RequestId:37272f11-0002-0014-5aa7-f7dd1c000000
Time:2014-09-05T07:05:09.5720897Z</m:message></m:error>
I had an opportunity to actually write the code and try it out. Basically when creating CanonicalizedResource string for table resources, you need not include the query string parameters other than comp querystring parameter. Essentially this is what you would need to follow from the documentation (http://msdn.microsoft.com/library/azure/dd179428.aspx):
2009-09-19 Shared Key Lite and Table Service Format
This format supports Shared Key and Shared Key Lite for all versions
of the Table service, and Shared Key Lite for the 2009-09-19 version
of the Blob and Queue services and 2014-02-14 of the File service.
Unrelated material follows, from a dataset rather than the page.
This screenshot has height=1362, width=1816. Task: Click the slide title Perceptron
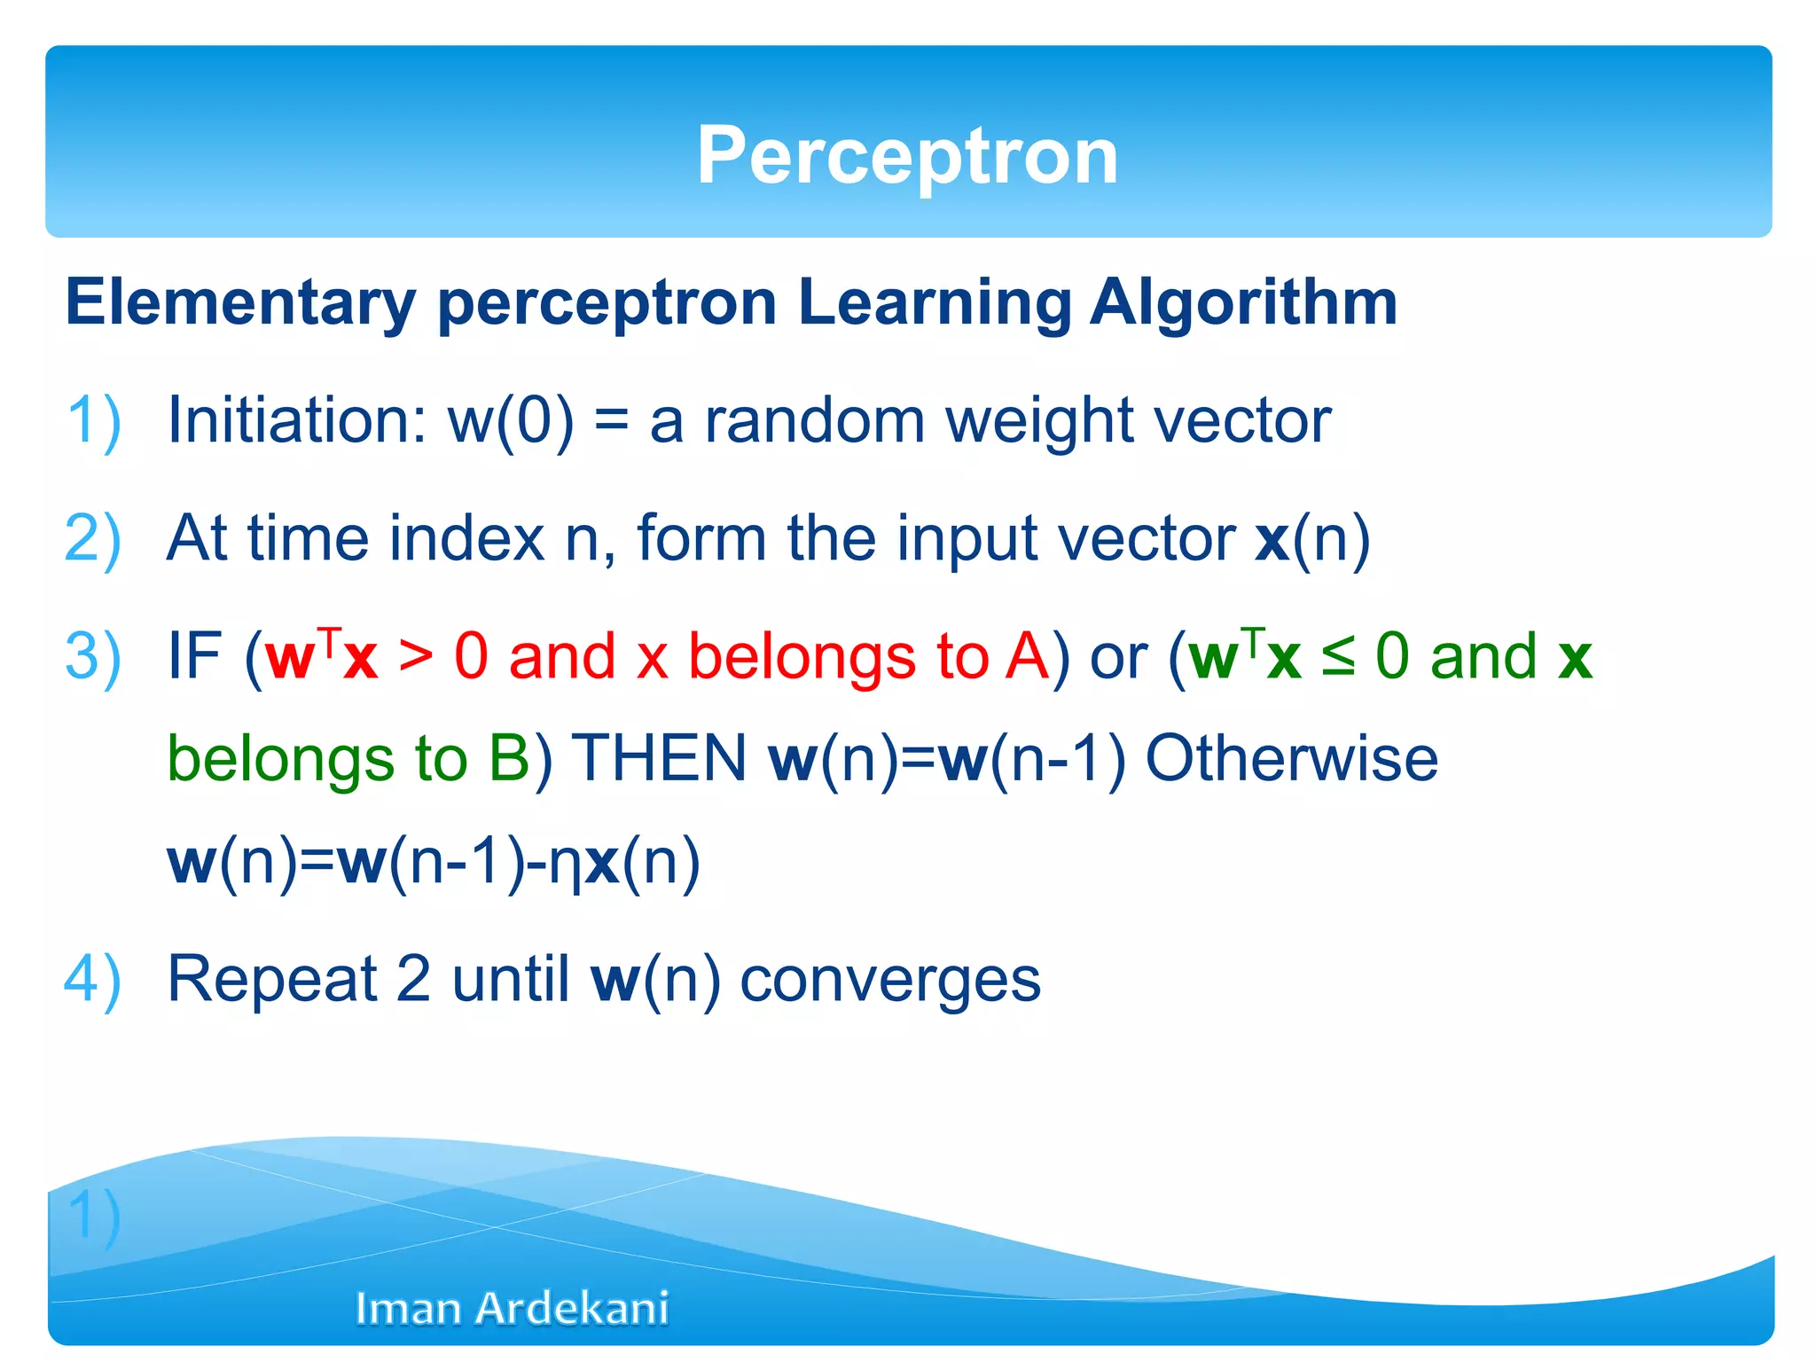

This format is identical to that used with previous versions of the
storage services. Construct the CanonicalizedResource string in this
format as follows:
Beginning with an empty string (""), append a forward slash (/), followed by the name of the account that owns the resource being
accessed.
Append the resource's encoded URI path. If the request URI addresses a component of the resource, append the appropriate query
string. The query string should include the question mark and the comp
parameter (for example, ?comp=metadata). No other parameters should be
included on the query string.
Once you do that, your code should run just fine. Here's the sample code I wrote:
static void QueryTable()
{
var requestMethod = "GET";
var storageServiceVersion = "2014-02-14";
var date = DateTime.UtcNow.ToString("R");
var canonicalizedResource = string.Format("/{0}/{1}", StorageAccount, TableName);
var stringToSign = string.Format("{0}\n\n\n{1}\n{2}", requestMethod, date, canonicalizedResource);
var authorizationHeader = GetAuthorizationHeader(stringToSign);
using (var httpClient = new HttpClient())
{
httpClient.BaseAddress = new Uri(TableEndpoint);
httpClient.DefaultRequestHeaders.Clear();
httpClient.DefaultRequestHeaders.Add("x-ms-date", date);
httpClient.DefaultRequestHeaders.Add("x-ms-version", storageServiceVersion);
httpClient.DefaultRequestHeaders.Add("Authorization", authorizationHeader);
var result = httpClient.GetAsync(TableName + "?NextPartitionKey=1!48!VXwzMzg0MDAzOWYzMjQ0ZDgxOWZjZmM5M2EyMzNkM2IxOA--&NextRowKey=1!0!");
result.Wait();
}
}
static string GetAuthorizationHeader(string canonicalizedString)
{
var signature = string.Empty;
using (var hash = new HMACSHA256(Convert.FromBase64String(StorageAccountKey)))
{
var data = Encoding.UTF8.GetBytes(canonicalizedString);
signature = Convert.ToBase64String(hash.ComputeHash(data));
}
return string.Format(CultureInfo.InvariantCulture, "{0} {1}:{2}", "SharedKey", StorageAccount, signature);
}
Based on the documentation here: http://msdn.microsoft.com/library/azure/dd179428.aspx (2009-09-19 Shared Key Format Section, point #4), you would need to convert all query parameters to lowercase. So your canonicalized resource string should be:
GET\n\n\nFri, 05 Sep 2014 03:57:11 GMT\n/mystorageaccount/mytablename\nnextpartitionkey:1!20!UmFjZSBNZW1iZXJfNA--\nnextrowkey:1!12!TmFtZV85ODE-
Give it a try. That should take care of the problem.